Exactly as written, copy every line from the one containing "The width and" through the end of the records, with the pictures left out.

━━━━━━━━━━━━━━━━━━━━━━━━━━━━━━

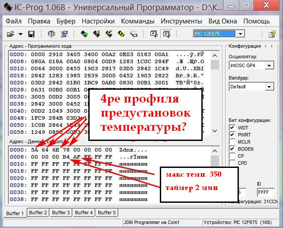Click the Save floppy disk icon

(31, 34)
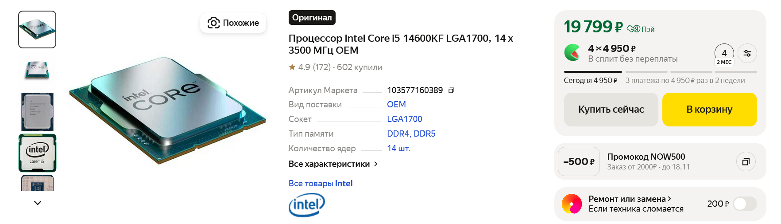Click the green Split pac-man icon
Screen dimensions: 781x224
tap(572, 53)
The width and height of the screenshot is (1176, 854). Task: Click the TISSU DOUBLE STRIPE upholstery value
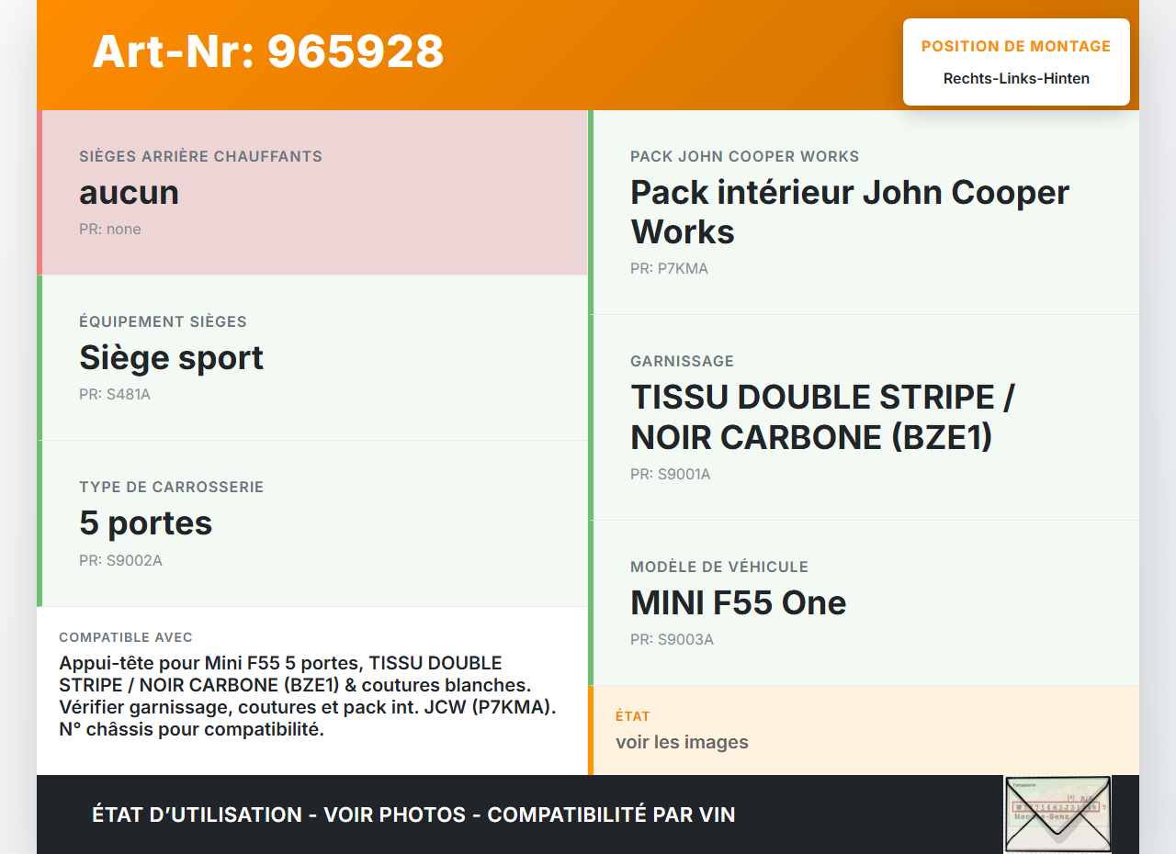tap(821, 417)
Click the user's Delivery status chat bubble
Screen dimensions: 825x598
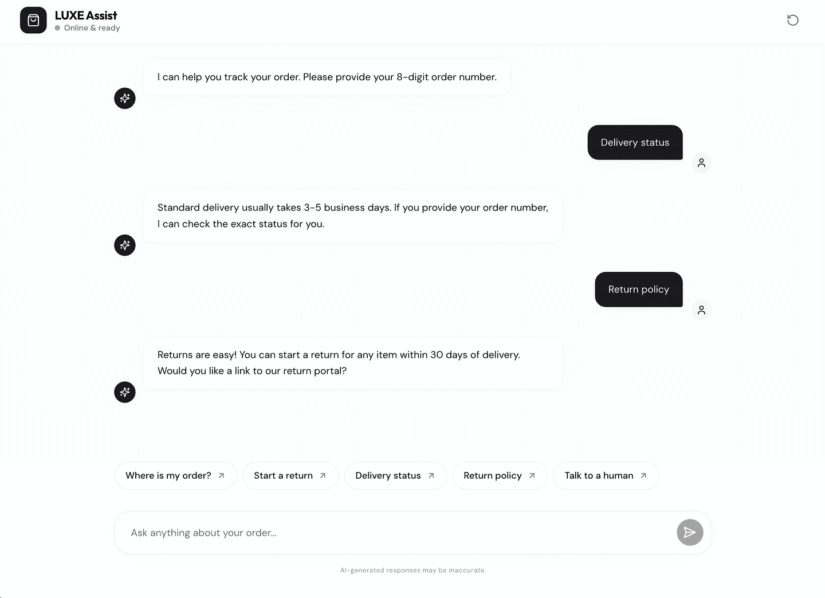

━━━━━━━━━━━━━━━━━━━━━━━━━━━━━━

Written answer
The width and height of the screenshot is (1176, 854). Task: Click the TISSU DOUBLE STRIPE upholstery value
tap(821, 417)
Click the user's Delivery status chat bubble
Screen dimensions: 825x598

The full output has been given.